Performance Evaluation of Lime, Cement and Alkali-Activated Binder in Fiber-Reinforced Expansive Subgrade Soil: A Comparative Study

Abstract

Abstract Expansive subgrade soils show early distresses causing distortion and premature failure to pavement structures. In the present study, an attempt is made to enhance the subgrade strength characteristics of the expansive soil by treatment with an alkali-activated binder (AAB) and reinforcement with four types of fibers (polypropylene [PF], glass, hemp, and coir fiber [CF]). The research also compares the effectiveness of fiber reinforcement in geopolymerized alkaline soil with the traditional lime and cement binders. AAB is produced by the reaction in an alkaline activator of sodium silicate and sodium hydroxide with aluminosilicate precursors (Class-F fly ash and slag) by maintaining a 0.4 water-to-solid ratio.

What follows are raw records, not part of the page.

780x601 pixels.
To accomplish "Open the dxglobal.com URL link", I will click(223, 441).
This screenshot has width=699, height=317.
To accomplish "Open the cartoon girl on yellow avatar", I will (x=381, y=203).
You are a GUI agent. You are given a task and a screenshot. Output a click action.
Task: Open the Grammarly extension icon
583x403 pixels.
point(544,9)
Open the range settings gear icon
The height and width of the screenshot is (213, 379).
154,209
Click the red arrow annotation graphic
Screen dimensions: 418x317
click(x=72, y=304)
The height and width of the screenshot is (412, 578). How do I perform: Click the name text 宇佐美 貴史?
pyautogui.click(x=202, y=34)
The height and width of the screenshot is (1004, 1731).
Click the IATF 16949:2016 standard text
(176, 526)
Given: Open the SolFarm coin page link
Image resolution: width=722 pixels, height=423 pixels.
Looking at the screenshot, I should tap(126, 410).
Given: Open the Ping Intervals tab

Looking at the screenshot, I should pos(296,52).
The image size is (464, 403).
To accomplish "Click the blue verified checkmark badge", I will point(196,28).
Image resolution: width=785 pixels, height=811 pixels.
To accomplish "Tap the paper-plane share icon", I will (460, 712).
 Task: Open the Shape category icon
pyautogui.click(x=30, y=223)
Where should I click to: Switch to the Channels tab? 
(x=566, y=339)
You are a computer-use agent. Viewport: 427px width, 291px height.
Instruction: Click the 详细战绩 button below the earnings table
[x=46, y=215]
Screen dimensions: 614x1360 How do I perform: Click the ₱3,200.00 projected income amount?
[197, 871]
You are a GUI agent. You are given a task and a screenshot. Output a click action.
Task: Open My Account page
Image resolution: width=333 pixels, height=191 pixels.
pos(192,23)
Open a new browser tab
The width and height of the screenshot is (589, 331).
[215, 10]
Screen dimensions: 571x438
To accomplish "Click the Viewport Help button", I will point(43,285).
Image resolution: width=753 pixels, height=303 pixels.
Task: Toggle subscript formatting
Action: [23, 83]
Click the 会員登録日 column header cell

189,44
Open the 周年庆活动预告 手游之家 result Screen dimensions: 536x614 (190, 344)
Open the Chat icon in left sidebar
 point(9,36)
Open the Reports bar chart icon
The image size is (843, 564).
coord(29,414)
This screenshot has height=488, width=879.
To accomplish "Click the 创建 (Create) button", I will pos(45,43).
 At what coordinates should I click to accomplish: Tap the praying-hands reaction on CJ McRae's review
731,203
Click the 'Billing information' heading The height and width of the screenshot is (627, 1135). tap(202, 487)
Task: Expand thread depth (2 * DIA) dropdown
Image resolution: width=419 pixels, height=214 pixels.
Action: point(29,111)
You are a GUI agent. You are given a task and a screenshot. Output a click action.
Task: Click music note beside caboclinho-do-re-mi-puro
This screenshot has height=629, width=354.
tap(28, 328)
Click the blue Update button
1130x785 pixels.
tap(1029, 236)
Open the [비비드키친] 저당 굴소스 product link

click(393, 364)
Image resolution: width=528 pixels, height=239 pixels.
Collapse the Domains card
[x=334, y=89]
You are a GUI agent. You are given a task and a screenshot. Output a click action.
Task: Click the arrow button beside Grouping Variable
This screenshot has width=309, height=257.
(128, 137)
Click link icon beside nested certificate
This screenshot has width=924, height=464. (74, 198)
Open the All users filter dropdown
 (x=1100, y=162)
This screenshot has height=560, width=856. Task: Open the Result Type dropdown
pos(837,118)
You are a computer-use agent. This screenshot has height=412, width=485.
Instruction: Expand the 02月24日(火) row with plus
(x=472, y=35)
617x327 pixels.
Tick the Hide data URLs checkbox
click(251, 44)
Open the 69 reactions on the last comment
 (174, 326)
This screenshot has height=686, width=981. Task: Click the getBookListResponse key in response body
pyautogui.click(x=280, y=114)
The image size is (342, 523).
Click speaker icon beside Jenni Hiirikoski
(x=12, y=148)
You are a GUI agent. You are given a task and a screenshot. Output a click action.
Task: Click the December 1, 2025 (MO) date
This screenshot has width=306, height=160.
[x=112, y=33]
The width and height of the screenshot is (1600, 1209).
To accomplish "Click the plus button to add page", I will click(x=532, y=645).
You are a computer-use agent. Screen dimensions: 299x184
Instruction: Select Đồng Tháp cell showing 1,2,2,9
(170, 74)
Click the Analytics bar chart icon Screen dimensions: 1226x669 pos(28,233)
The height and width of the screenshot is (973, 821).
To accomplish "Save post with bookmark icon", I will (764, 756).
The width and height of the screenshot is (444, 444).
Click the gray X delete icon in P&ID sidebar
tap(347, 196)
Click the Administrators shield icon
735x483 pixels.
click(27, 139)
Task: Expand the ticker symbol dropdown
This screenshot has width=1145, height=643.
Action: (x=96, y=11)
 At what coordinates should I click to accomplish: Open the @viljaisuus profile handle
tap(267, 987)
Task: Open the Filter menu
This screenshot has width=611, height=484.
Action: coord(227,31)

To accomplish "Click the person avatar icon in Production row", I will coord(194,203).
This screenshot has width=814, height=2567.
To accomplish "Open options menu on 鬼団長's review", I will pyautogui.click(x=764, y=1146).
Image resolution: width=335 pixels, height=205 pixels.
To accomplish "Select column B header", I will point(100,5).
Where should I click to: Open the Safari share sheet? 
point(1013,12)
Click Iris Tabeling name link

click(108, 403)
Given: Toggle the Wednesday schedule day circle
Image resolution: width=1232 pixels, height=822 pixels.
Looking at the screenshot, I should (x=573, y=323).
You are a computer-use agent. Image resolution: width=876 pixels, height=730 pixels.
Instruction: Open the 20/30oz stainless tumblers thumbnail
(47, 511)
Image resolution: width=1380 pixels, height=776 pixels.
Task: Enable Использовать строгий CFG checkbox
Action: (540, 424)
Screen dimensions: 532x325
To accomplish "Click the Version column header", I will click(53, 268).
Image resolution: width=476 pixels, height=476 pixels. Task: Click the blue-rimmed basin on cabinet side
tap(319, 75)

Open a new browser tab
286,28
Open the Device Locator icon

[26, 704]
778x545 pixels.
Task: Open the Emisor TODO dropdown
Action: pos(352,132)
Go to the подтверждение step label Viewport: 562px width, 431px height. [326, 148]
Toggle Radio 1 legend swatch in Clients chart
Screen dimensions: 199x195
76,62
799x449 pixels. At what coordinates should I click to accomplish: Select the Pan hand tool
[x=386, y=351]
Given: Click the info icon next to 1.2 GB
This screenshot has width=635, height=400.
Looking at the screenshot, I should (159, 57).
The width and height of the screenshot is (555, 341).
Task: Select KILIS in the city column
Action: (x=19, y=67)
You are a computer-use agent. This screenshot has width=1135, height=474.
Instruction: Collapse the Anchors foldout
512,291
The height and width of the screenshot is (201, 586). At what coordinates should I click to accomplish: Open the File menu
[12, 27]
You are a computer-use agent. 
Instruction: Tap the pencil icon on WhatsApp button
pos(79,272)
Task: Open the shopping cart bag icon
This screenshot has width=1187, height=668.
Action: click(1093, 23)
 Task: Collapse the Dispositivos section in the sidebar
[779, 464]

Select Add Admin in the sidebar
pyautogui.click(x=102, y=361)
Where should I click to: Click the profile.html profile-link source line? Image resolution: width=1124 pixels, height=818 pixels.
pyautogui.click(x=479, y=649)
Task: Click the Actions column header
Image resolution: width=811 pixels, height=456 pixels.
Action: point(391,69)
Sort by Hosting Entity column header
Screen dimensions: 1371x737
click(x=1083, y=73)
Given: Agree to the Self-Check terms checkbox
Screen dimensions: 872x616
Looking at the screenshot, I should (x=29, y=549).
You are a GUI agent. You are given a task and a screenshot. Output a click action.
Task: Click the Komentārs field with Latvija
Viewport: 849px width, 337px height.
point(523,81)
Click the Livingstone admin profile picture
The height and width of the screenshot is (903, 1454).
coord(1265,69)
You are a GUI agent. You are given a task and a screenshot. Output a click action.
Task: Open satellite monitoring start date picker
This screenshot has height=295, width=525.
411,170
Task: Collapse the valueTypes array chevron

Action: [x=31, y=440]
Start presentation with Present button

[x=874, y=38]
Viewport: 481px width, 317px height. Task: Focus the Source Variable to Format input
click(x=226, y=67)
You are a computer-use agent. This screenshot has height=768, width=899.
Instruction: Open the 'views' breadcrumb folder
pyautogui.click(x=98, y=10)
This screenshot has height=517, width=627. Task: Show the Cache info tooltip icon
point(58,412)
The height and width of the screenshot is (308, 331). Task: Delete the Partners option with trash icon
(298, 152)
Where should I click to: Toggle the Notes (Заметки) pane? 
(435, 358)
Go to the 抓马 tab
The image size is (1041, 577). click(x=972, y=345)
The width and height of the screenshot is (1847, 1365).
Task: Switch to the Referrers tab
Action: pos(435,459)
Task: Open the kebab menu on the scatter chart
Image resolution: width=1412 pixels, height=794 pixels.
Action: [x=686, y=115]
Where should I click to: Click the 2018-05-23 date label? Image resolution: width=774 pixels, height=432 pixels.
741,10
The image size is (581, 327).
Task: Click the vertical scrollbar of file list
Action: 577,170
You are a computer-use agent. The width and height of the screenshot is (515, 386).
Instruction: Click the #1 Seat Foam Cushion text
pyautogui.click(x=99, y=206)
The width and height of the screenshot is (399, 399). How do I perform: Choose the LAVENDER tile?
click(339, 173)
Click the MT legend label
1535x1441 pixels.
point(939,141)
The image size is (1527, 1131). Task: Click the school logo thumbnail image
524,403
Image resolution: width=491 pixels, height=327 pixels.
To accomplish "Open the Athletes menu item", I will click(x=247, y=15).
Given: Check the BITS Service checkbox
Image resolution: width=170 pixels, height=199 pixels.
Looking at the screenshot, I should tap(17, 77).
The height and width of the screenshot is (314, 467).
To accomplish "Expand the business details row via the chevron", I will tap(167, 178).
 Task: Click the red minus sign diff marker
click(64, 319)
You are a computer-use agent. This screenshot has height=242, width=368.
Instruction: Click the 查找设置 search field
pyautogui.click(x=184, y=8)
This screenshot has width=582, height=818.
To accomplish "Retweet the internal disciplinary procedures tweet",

The effect of varying dosages of fibers and slag/fly ash ratio in the alkaline, lime, and cemented soil mixture on unconfined compressive strength (UCS), split tensile strength (STS), and flexural and penetration resistance is evaluated through a series of geomechanical and microstructural characterization tests. California bearing ratio (CBR) and flexural strength (Sf) are chosen as a subgrade strength performance indicator for fiber-reinforced soil. It is observed that PF-AAB soil shows higher interfacial bonding with strong interlocking density and tensile cracking resistance. The combined inclusion of fiber reinforcement (> 0.5 %) with 0.66 slags/fly ash ratio (S40 F60) in the alkaline mixture increased the subgrade strength performance indicator (flexural and elasticity) by around 35 %–40 % over the lime-cement soil-fiber mixture. The corresponding CBR, UCS, and STS values were also found to have increased by 55 %–65 %. Furthermore, the uncertainties associated with subgrade strength failure are predicted in the form of the CBR reliability index using Monte Carlo simulation through a nonlinear regression model developed from experimental results. The study shows that the optimum dosages of fiber reinforcement and slag/fly ash are essential factors for regulating the volumetric instability and tensile cracks of expansive soil.